大概题意:n个点(<=100)m条边(<=1000)的无向图,每个点有消耗costp和价值moneyp,每条边有消耗coste。问从点s出发到点e,消耗不超过t(<=300)所获得的最大价值。经过边必有消耗coste;经过点时,当取得价值moneyp时消耗costp,即为visit该点;当取得价值0,时消耗也为0,即为pass该点。visit的点的moneyp值必须是严格升序。
解法:
容易看出应该用spfa和dp来解。关键时对visit和pass点的处理。
通过floyd预处理出visit每个点对之间的最小边消耗。然后,加一个超级源点和一个超级终点。超级源点负责pas点s能够到达的点,超级终点负责那些能越过e的点
由于visit的点的moneyp值必须严格升序所以也可以拓扑之后dp
不能用dij,因为本题时求最长路,且有正边。

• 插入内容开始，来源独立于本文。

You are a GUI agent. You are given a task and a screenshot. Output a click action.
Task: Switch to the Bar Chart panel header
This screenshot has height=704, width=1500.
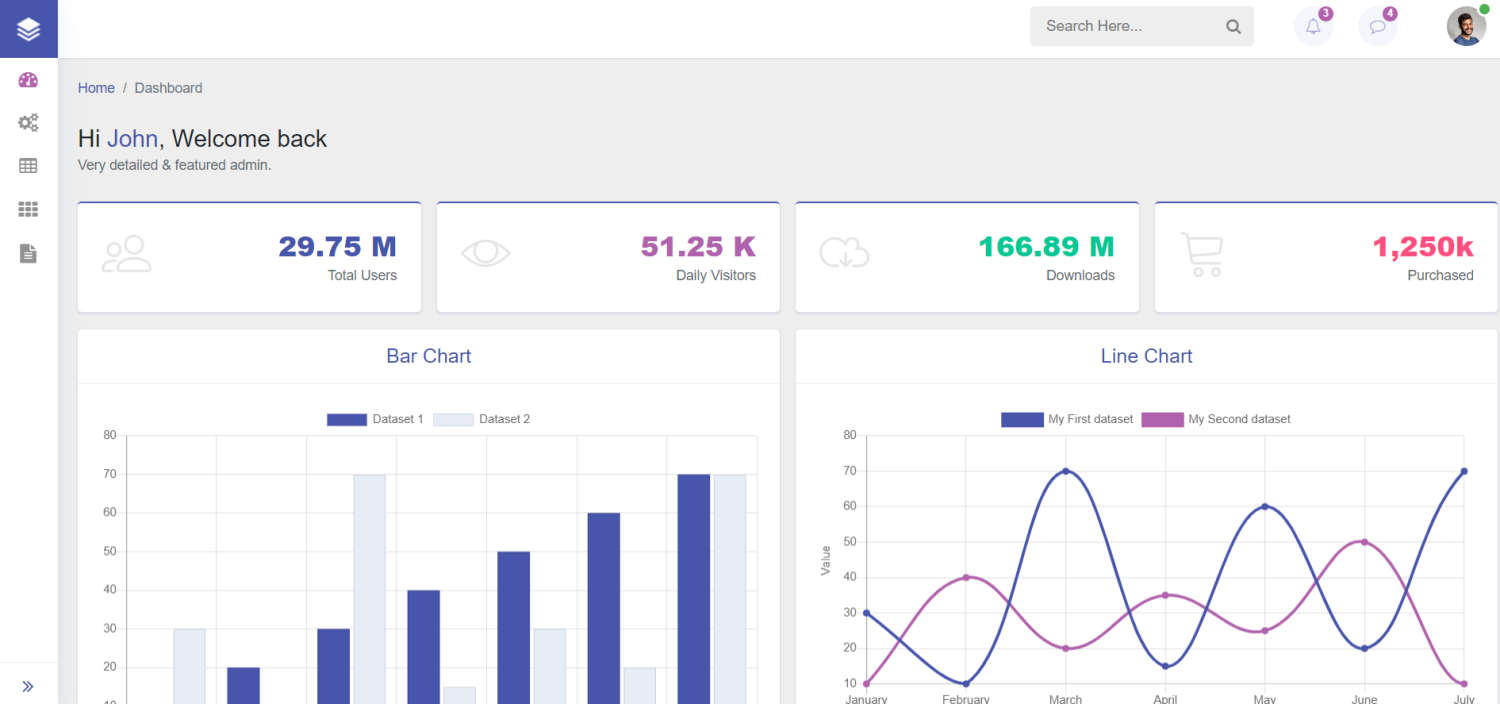(x=428, y=356)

需用spfs
注意:
(1)spfa中跑的状态都是合理的,所以可以初始化dp为0;而dp中枚举的状态不一定是合理的,所以要初始化dp为-1
(2)spfa的两种写法,
先建图在跑spfa。
在跑spfa的过程中判断边。
坑点:本题卡vector,要用手写的链表或邻接矩阵
spfa:
//#pragma warning (disable: 4786)
//#pragma comment (linker, "/STACK:16777216")
//HEAD
#include <cstdio>
#include <ctime>
#include <cstdlib>
#include <cstring>
#include <queue>
#include <string>
#include <set>
#include <stack>
#include <map>
#include <cmath>
#include <vector>
#include <iostream>
#include <algorithm>
using namespace std;
#define REP(i, N) for(int i = 0; i < (N); ++i)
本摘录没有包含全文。